As early as the 1900s, S. thermophilus was used to make yogurt. Its purpose is to turn lactose, the sugar in milk, into lactic acid. The increase in lactic acid turns milk into the gel-like structure characteristic of yogurt.

== Nomenclature ==

"Streptococcus" derives from a Greek term meaning "twisted kernel" and refers to the way the bacterium is grouped in chains that resemble a string of beads. "Thermophilus" derives from the Greek thermē, meaning "heat", and philus, meaning to appreciate or to like. It refers to an organism's ability to thrive at high temperatures.

== Research ==

=== Pathogenic potential ===

The genus Streptococcus includes several pathogenic species, such as S. pneumoniae and S. pyogenes, but food industries consider S. thermophilus non-pathogenic. S. thermophilus is believed to have developed separately from pathogenic Streptococcus species for at least 3000 years. Research teams have sequenced the genome of two strains of S. thermophilus, CNRZ1066 and LMG13811, and stated that the bacteria are not dangerous.

=== Adjuvant ===

S. thermophilus strain Orla-Jensen 1919 is a constituent in VSL#3. This standardized formulation of live bacteria may be used in combination with conventional therapies to treat ulcerative colitis. The use of the S. thermophilus-containing VSL#3 may reduce inflammation in mice.

=== Reduced-fat cheese ===

S. thermophilus helps make reduced-fat cheese with similar characteristics to regular, full-fat cheese. In the experiment, two different strains of bacteria are used to make reduced-fat cheddar cheese: a strain of Lactococcus lactis and a strain of S. thermophilus. These bacteria are chosen because they produce exopolysaccharide (EPS), which give reduced-fat cheese a texture and flavor like that of regular cheese.

L. lactis produces cheese with higher moisture levels compared to other reduced-fat cheeses; S. thermophilus produces cheese with a lower moisture content and a less bitter taste. It was concluded that applying both L. lactis and S. thermophilus strains would create higher-quality reduced-fat cheese with characteristics like those of regular cheese.

===Cancer===

Chemotherapy often causes mucositis, severe inflammation of primarily the small intestines. Currently, there is no treatment to alleviate the symptoms of mucositis caused by chemotherapy. When rats were inflicted with mucositis by chemotherapy drugs, the intestinal tissues in those pretreated with Streptococcus thermophilus TH-4 functioned more healthily and were less distressed.

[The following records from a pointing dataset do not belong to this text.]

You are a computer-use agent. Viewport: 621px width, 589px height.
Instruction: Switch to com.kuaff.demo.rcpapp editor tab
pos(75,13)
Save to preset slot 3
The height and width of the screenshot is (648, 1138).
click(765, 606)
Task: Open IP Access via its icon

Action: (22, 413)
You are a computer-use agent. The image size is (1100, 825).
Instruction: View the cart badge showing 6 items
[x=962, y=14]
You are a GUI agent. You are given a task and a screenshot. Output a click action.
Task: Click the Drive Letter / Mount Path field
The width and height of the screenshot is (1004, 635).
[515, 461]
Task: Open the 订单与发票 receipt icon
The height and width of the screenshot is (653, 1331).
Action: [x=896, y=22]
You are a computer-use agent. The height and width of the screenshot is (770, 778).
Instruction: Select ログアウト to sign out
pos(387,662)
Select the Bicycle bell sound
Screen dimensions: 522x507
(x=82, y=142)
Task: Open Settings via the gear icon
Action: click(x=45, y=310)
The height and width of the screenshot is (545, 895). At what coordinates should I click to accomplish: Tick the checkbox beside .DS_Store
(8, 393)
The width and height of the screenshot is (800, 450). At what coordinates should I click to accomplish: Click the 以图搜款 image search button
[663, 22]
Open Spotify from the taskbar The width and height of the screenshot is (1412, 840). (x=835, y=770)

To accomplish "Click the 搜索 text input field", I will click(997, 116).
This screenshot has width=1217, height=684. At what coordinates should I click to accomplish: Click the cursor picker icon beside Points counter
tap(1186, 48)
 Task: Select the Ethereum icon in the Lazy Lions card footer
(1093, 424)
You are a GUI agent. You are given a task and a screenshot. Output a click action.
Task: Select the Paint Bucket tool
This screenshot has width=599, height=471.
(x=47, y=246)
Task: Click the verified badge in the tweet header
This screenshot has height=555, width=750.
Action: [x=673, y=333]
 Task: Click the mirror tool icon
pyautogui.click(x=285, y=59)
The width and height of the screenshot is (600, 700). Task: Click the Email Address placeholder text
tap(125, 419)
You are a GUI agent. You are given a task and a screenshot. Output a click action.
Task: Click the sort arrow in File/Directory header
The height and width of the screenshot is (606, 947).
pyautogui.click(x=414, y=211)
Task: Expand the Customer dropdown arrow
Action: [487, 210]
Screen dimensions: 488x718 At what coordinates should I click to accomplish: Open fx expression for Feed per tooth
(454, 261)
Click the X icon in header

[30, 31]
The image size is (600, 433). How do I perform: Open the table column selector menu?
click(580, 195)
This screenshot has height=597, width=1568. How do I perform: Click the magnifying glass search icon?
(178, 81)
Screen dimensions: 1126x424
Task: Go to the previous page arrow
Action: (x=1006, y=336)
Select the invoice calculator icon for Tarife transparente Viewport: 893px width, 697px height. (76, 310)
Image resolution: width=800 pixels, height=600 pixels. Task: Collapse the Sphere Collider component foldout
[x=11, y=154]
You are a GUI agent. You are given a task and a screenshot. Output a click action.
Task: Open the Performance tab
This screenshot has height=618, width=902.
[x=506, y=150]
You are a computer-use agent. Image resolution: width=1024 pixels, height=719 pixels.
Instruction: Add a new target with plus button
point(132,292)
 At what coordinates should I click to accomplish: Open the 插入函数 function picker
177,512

=== Antibiotic-associated diarrhea ===

Strains of S. thermophilus have also reduced risks of antibiotic-associated diarrhea (AAD), an issue that results from taking antibiotics. Antibiotics can have the adverse effect of destroying beneficial bacteria and causing harmful bacteria to multiply, which invokes AAD. Adults who ate yogurt containing S. thermophilus while being treated with antibiotics had lower rates of AAD than the control group (12.4% vs. 23.7%).

=== Longevity in other organisms ===
Streptococcus thermophilus has been linked to longevity in some living organisms. In an experiment performed on the bacteriophagous nematode species Caenorhabditis elegans, consumption of S. thermophilus was shown to cause significant longevity when compared to specimens that consumed E. coli OP50, a strain used as a standard food source. Additionally, there was no significant deviation in growth rate or brood size, indicating that it wasn't caused by caloric restriction. Instead, its life-extending effects were linked to increased expression of the gene daf-16. This effect further enhances the expression of other antioxidant genes, thereby slowing down the aging process.

== Health concerns ==
Although probiotics, in general, are considered safe, there are concerns about their use in certain cases. Some people, such as those with compromised immune systems, short bowel syndrome, central venous catheters, heart valve disease and premature infants, may be at higher risk for adverse events. Rarely, the use of probiotics has caused sepsis in children with lowered immune systems or in those who are already critically ill.